I used the dremel with one of the small "engraving" bits in it. Pulled inner carbon "rod" (it's more square than round) back as far as possible (up elevator) and then use the engraving bit to slowly "grind" round the soft plastic outer. Go very slowly, it half grinds half melts the outer, when you are nearly through (keep stopping and checking) you will be able to twist the outer and I think at this point poked a scalpel in there to cut through the last fibres will applying a little pressure. I don't think there was enough room to get a cutting disk in there and the "melting" effect of the engraver bit seemed a better way to minimise the risk of damaging the carbon inner. With any "cutting" device/disk there is always the risk of it damaging the inner carbon rod, they are quite agressive

Make sure you leave enough outer to be able to anchor it at the front, I cut two pieces of ply roughly shaped to fit either side of the ballast tube and tight against the fuselage sides to anchor the rudder and elevator outers, drill a hole in each piece, thread them on the outer and fixed them in place using epoxy and micro balloons. Mine are anchored about 1.5 inch back from the rear of the canopy hatch and the outers "finish" 1 inch from the canopy rear.
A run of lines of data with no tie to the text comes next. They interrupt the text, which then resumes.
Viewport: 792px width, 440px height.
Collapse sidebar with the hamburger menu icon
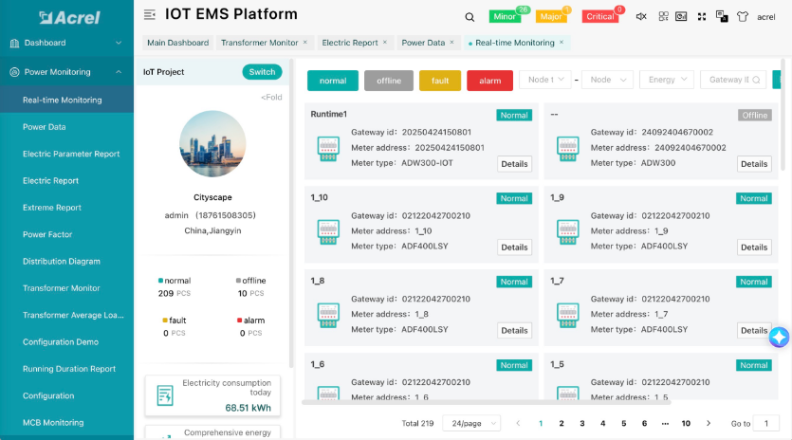pos(150,15)
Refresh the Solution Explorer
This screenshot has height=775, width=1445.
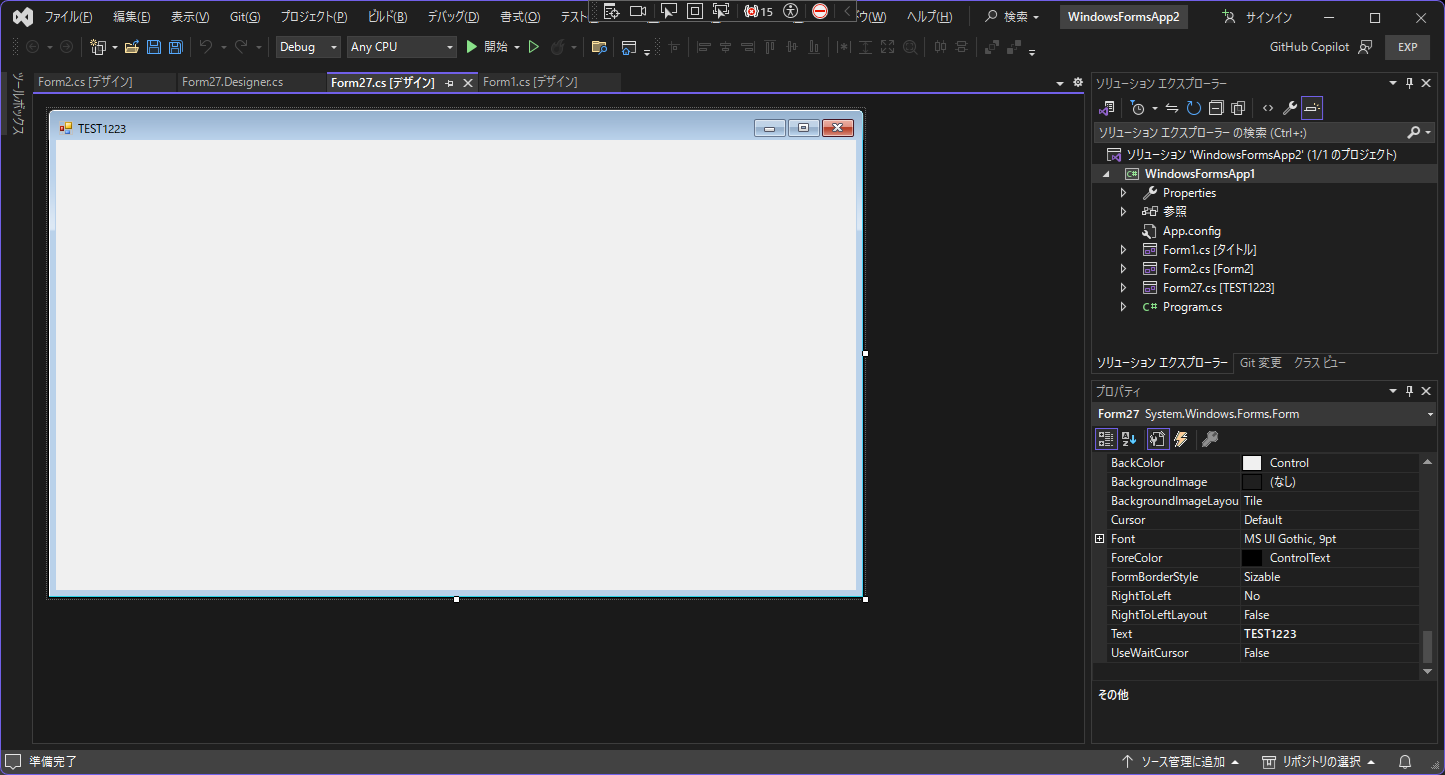coord(1193,108)
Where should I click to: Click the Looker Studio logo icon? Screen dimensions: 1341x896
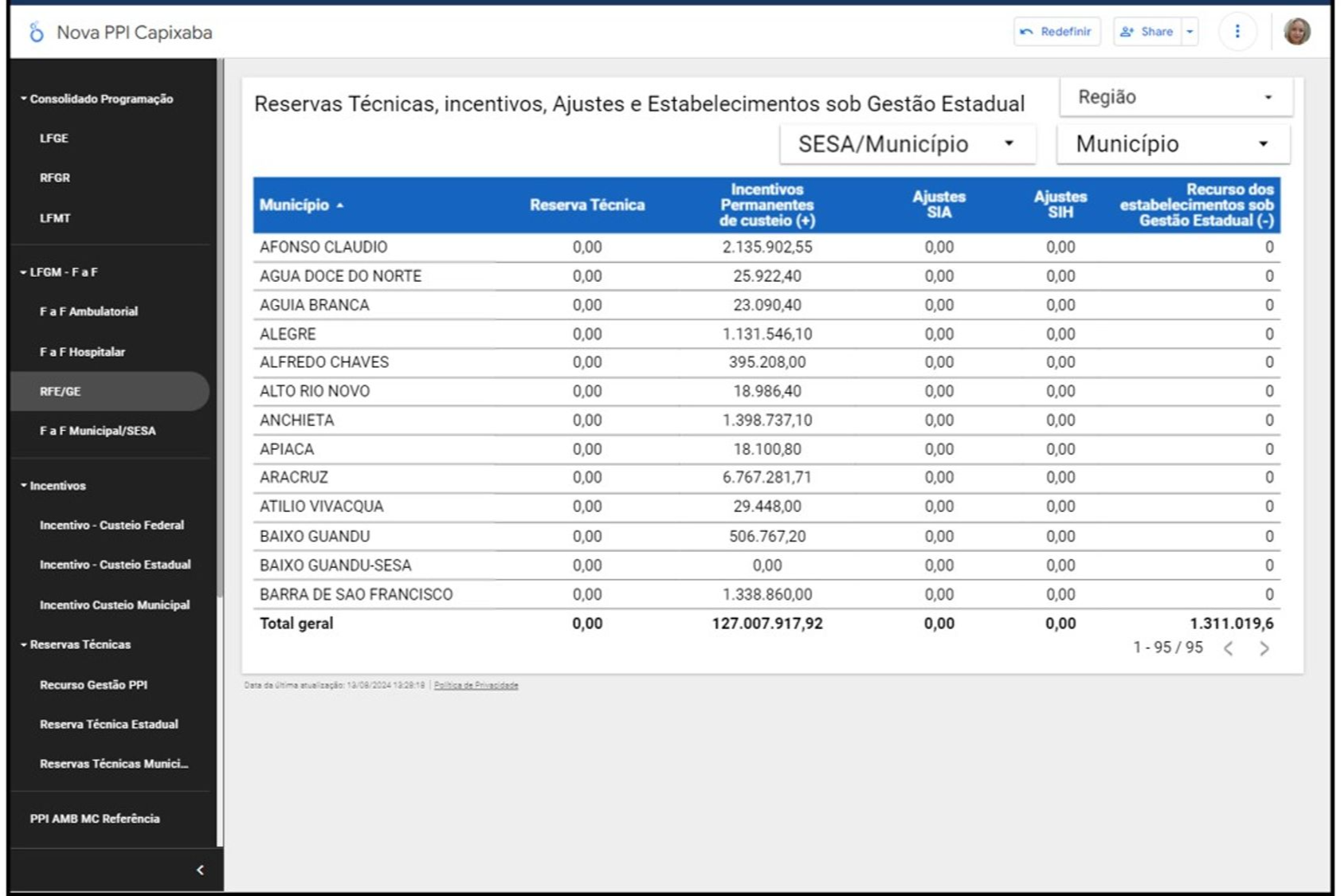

My servos are installed jsut infront of the ballast tube positioned across the fuselage one behind the other.

Trying to fit all gear in and work out what order to do it (once the ballast tube is in space is very tight) can test your patience .... I had to walk away and leave it for a few days as test fitting then removing over and over was starting to frustrate me.

Whatever you do ensure that you do not position anything (especially the ballast tube) that will interfere with sliding the wing joiner in and out.

It's a nice model and has two advantages, it packs up small (the bits can be slid down either side of a 30 litre rucksack and the crow brake capability means you can land it in restricted areas. Both mean it is good if you want to go walking/mountain biking to explore new or remote slopes.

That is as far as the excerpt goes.